Serba serbi harga cabai di kabupaten Garut

Daftar Isi

 


Di banyak rumah di Garut, harga cabai bukan sekadar angka di pasar. Ia bisa menentukan suasana dapur, nada bicara, bahkan emosi satu keluarga. Cabai naik, belanja terasa berat. Cabai turun, petani mengeluh. Di antara dua keadaan itu, masyarakat kecil selalu berada di posisi yang serba salah.

Garut adalah daerah agraris. Ladang ada, petani banyak, hasil bumi melimpah. Tapi anehnya, urusan makan sehari-hari justru terasa makin rapuh. Sedikit saja harga cabai, bawang, atau minyak goreng bergerak, seluruh perhitungan rumah tangga ikut goyah. Bukan karena masyarakat boros, tapi karena penghasilan memang pas-pasan dan tidak punya bantalan.

Banyak keluarga hidup dari satu atau dua sumber penghasilan yang sangat bergantung pada musim. Saat panen bagus, ada napas. Saat gagal panen atau harga jatuh, hidup langsung terasa sempit. Tidak ada tabungan yang cukup, tidak ada jaminan. Yang ada hanya harapan agar besok harga membaik.

Ironinya, ketergantungan ini dibiarkan berlangsung lama. Seolah wajar jika ekonomi rumah tangga rakyat kecil bergantung pada fluktuasi komoditas. Tidak ada upaya serius untuk memperkuat pengolahan hasil, memperluas jenis usaha, atau menciptakan sumber pendapatan yang lebih stabil. Petani terus disuruh sabar, konsumen disuruh maklum.

Di pasar, cabai bisa melonjak tanpa peringatan. Di dapur, ibu rumah tangga harus memutar otak. Porsi dikurangi, menu disederhanakan, keinginan ditunda. Hal-hal kecil, tapi jika terjadi terus-menerus, ia menggerogoti rasa aman. Hidup menjadi soal bertahan, bukan berkembang.
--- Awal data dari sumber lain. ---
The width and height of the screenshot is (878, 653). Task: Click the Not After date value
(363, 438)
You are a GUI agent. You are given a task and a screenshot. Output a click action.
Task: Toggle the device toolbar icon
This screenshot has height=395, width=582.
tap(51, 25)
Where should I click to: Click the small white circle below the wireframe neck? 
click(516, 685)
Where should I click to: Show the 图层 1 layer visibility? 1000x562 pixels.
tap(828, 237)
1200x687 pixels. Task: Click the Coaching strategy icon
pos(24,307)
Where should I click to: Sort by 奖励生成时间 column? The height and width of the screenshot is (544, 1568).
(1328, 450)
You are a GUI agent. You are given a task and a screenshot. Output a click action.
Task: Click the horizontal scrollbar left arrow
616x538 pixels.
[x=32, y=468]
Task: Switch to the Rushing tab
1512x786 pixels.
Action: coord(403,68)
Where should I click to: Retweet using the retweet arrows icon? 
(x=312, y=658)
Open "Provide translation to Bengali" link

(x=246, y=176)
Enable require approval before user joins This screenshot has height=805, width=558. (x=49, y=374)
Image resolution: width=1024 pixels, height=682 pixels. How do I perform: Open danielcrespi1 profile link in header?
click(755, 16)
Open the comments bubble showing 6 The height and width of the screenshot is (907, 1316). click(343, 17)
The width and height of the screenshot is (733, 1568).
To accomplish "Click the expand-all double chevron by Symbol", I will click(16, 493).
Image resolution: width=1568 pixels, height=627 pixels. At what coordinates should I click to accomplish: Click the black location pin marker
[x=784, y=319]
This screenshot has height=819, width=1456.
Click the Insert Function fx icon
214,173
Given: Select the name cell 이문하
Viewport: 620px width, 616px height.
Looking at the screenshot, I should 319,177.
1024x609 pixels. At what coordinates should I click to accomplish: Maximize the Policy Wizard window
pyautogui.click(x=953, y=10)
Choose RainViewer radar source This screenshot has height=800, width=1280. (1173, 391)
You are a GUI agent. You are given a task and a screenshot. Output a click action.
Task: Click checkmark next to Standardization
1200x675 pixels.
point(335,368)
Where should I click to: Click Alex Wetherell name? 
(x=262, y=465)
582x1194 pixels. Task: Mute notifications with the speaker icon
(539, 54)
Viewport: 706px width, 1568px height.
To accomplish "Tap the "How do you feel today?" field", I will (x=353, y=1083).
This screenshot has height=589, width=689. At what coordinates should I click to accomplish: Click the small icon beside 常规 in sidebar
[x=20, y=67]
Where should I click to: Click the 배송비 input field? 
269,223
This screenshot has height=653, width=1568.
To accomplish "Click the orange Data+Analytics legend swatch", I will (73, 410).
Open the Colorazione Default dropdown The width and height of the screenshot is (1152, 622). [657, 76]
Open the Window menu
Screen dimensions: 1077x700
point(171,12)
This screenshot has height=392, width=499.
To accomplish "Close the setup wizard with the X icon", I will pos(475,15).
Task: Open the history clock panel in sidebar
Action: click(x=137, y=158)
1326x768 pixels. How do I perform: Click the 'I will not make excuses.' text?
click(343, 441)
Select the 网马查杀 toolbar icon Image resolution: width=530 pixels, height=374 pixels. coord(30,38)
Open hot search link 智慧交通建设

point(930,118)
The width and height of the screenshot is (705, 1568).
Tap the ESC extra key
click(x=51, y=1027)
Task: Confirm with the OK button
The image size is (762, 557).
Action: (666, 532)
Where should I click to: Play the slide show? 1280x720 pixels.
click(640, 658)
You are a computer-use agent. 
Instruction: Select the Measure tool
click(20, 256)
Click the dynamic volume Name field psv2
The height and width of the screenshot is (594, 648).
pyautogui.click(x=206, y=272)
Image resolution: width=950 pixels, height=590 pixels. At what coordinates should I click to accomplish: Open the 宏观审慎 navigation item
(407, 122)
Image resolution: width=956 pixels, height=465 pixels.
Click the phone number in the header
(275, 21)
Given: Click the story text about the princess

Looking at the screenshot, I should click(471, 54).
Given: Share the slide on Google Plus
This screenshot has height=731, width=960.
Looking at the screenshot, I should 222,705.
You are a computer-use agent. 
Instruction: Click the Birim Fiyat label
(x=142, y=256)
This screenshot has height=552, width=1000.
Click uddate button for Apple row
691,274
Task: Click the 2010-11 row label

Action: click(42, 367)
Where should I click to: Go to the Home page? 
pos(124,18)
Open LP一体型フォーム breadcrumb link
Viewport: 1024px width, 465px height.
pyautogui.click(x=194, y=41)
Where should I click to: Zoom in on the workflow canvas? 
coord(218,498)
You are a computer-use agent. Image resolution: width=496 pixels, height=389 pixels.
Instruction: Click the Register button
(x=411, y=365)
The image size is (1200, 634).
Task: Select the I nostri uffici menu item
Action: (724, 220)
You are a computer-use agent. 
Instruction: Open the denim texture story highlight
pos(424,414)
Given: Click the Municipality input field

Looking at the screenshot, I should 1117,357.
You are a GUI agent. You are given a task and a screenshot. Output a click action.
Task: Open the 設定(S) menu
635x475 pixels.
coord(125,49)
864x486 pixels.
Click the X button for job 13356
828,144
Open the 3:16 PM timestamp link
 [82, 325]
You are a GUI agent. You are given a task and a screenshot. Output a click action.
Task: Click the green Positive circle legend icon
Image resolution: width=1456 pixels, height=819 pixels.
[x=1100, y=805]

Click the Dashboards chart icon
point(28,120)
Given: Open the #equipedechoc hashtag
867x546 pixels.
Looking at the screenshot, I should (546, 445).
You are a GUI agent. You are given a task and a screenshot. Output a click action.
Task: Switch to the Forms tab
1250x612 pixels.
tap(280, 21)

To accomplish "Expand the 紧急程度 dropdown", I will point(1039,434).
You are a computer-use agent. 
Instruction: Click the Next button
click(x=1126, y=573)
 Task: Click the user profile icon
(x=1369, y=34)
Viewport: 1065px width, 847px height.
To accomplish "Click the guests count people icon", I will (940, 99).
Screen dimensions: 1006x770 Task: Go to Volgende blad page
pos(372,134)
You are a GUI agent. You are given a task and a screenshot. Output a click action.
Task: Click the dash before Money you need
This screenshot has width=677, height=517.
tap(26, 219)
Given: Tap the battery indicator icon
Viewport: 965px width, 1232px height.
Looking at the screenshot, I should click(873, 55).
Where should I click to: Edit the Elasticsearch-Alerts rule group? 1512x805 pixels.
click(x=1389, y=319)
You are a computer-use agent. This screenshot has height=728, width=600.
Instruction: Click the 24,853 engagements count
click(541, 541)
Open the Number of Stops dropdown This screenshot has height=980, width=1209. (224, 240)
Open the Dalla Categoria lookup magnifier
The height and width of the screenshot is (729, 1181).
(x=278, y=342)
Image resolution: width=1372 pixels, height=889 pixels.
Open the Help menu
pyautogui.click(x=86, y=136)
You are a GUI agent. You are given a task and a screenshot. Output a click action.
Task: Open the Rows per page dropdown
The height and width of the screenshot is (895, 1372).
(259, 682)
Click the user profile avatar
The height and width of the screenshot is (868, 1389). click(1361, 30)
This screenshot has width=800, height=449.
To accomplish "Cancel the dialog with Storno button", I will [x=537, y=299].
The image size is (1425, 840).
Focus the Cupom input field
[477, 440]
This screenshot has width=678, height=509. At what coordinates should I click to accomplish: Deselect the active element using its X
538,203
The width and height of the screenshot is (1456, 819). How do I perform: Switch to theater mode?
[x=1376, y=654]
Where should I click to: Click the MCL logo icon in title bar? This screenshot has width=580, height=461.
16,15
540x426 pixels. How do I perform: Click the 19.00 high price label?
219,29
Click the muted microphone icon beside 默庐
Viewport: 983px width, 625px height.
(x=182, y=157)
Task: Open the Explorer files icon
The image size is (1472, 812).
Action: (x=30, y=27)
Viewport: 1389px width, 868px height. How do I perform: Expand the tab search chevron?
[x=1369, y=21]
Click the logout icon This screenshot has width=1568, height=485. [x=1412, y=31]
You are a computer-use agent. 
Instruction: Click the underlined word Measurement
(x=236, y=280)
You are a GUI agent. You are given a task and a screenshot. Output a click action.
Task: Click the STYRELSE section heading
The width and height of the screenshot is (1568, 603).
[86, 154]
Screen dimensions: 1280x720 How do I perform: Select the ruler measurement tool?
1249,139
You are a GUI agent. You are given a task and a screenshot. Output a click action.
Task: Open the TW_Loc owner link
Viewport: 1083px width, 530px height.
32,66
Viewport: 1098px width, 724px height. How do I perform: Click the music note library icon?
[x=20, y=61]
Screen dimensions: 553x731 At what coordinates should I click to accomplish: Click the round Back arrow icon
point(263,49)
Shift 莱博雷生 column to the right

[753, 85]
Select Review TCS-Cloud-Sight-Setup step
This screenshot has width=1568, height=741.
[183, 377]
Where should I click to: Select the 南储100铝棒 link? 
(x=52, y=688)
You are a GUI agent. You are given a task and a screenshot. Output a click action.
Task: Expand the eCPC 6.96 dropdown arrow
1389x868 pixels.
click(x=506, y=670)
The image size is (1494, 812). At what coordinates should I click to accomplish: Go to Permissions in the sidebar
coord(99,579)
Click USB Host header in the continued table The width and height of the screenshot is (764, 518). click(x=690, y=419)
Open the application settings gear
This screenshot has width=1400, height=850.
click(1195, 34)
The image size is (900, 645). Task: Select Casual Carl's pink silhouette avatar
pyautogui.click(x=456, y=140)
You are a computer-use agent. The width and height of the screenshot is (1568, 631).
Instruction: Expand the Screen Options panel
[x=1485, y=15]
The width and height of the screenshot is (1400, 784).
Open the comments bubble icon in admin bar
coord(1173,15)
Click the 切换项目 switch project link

Yang lebih menyedihkan, saat harga cabai mahal, petani tidak selalu menikmati keuntungan. Rantai distribusi terlalu panjang. Tengkulak lebih cepat menyesuaikan harga daripada petani. Ketika harga anjlok, petani paling dulu terpukul. Ketika harga naik, konsumen yang disalahkan. Sistemnya sendiri jarang disentuh.

Masalah ini bukan soal cabai semata. Cabai hanya simbol dari ekonomi rumah tangga Garut yang rapuh. Ketika satu komoditas bisa mengacaukan banyak hal, itu tanda bahwa fondasi ekonominya lemah. Terlalu bergantung, terlalu sempit, dan minim perlindungan.

Garut sebenarnya punya banyak potensi. Bukan hanya menjual hasil mentah, tapi mengolah, menyimpan, dan mengatur ritme ekonomi sendiri. Tapi selama kebijakan lebih sibuk meredam gejolak sesaat daripada membangun kekuatan jangka panjang, cerita ini akan terus berulang.

Selama harga cabai masih bisa mengatur emosi satu keluarga, berarti kita belum benar-benar membangun ekonomi yang manusiawi. Ekonomi yang sehat seharusnya memberi rasa tenang, bukan cemas setiap kali masuk pasar. Dan rasa tenang itu, sampai hari ini, masih menjadi barang mahal bagi banyak rumah tangga di Garut.